Sécurité alimentaire : des conséquences "à moyen voire long terme"

Sur la longue liste des conséquences de cette nouvelle catastrophe climatique qui frappe l'un des pays les plus pauvres au monde, les ONG évoquent aussi la sécurité alimentaire. Comme Sandy en 2012, Matthew a ravagé les cultures, balayé la terre et emporté les semences. "L'ouragan a détruit toute la production agricole du pays. Pour l'instant, les marchés vendent encore ce qui a pu être sauvés et ce qu'il restait en réserve. Mais les denrées risquent de s'amenuiser rapidement et les prix vont flamber", prédit Anne-Gaëlle Lebeau.

Des programmes alimentaires vont être mis en place, assure-t-elle, mais c'est un nouveau coup dur pour le pays qui peine encore à se relever du violent séisme de 2010. Son autonomie alimentaire, déjà compromise, en est d'autant plus fragilisée : selon les estimations du journaliste haïtien Ronel Odatte, interrogé par TV5 Monde, la production agricole locale ne couvrait déjà plus que 45 % des besoins alimentaires de l'île avant le passage de Matthew. Cette proportion risque de se réduire d'autant plus.

La situation ne va faire que s'empirer.

Anne-Gaelle Lebeau, coordinatrice de l’équipe d’urgence de l'ONG Solidarités internationales.

"Une forte sécheresse en 2015 avait déjà affaibli les ressources du pays et rendu les populations vulnérables. La situation ne va faire que s'empirer. En ce qui concerne la sécurité alimentaire, nous parlons de conséquences à moyen voire à long terme", renchérit Anne-Gaëlle Lebeau qui estime que la population n’a plus qu’à attendre l’aide et l’approvisionnement alimentaire de l’extérieur.

Coordonner l'aide extérieure

Les appels aux dons pour Haïti se sont multipliés un peu partout dans le monde. Six ans après le séisme qui avait fait plus de 200 000 victimes, la catastrophe suscite un élan de générosité internationale : deux stations de production d'eau potable ont été acheminées depuis la France mardi matin par avion*; soixante agents de la sécurité civile française et plus de 300 Marines américains sont également déployés dans le pays.

Les acteurs humanitaires demandent une aide de 119 millions de dollars pour subvenir aux besoins urgents des populations affectées.

Mais la communauté humanitaire ne veut surtout pas que se reproduise le fiasco de la période post-séisme, où la coordination avait été quasi inexistante.

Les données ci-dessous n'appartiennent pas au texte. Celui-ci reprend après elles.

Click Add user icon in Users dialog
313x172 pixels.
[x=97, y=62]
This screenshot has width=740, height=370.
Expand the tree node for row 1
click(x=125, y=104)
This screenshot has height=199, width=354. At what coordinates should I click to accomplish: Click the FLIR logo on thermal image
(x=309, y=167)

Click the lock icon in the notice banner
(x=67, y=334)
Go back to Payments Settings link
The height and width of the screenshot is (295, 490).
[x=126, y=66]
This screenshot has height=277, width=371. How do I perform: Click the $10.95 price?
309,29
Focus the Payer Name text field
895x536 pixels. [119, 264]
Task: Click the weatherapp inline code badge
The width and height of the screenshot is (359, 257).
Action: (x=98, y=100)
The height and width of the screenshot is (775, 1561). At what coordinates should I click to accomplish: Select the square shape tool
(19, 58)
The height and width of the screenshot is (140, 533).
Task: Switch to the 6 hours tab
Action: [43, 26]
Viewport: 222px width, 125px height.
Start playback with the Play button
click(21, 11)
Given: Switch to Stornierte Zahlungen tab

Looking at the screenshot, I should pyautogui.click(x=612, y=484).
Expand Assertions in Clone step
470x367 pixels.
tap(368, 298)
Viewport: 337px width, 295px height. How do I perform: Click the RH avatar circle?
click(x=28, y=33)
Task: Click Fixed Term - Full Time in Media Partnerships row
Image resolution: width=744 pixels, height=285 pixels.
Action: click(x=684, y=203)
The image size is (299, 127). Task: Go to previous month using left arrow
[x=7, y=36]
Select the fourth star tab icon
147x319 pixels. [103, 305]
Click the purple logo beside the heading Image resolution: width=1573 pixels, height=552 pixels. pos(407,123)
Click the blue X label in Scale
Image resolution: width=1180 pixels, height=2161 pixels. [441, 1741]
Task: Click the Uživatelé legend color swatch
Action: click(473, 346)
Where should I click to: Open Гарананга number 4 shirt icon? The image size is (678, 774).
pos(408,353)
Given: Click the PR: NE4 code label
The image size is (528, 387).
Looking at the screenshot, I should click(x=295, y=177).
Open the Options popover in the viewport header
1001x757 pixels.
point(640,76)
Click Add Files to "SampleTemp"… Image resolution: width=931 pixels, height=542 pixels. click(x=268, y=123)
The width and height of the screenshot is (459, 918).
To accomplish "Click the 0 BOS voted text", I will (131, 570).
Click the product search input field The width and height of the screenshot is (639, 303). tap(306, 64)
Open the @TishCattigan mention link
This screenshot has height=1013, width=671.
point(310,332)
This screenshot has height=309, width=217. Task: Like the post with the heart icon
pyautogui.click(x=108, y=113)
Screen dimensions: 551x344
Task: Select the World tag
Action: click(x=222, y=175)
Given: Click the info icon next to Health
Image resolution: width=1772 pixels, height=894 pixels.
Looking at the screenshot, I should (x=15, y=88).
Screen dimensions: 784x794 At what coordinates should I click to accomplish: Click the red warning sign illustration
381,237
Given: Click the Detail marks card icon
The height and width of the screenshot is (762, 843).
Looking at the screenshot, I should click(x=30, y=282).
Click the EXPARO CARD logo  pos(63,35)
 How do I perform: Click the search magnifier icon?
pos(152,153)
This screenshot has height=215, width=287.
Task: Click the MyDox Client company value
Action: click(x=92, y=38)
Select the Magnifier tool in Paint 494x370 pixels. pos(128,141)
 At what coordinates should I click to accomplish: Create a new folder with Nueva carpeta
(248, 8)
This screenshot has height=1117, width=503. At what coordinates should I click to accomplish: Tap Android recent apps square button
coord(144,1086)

L'OMS a par ailleurs été très claire en ce qui concerne l'assistance médicale : l'aide extérieure n'est aujourd'hui pas nécessaire. Jocelerme Privert estime lui que la période d'urgence humanitaire ne doit pas s'éterniser. "Si nous persistons à apporter de l'aide alimentaire urgente aux personnes victimes, sans prendre des mesures pour les recapitaliser, pour qu'il y ait une circulation d'argent dans les régions affectées, le risque d'un exode vers les grandes villes est toujours là", a prévenu le président.

En référence à la mauvaise gestion de l'aide par les précédents gouvernements, Jocelerme Privert a réaffirmé le rôle premier de l'État haïtien dans la gestion de cette nouvelle crise humanitaire. "Il n'y a pas deux acteurs sur le terrain mais un seul : l'acteur, c'est l'État", a-t-il insisté. Mais "cet acteur dispose-t-il de tous les moyens lui permettant de répondre aux attentes de la population ? La réponse est non", a-t-il reconnu.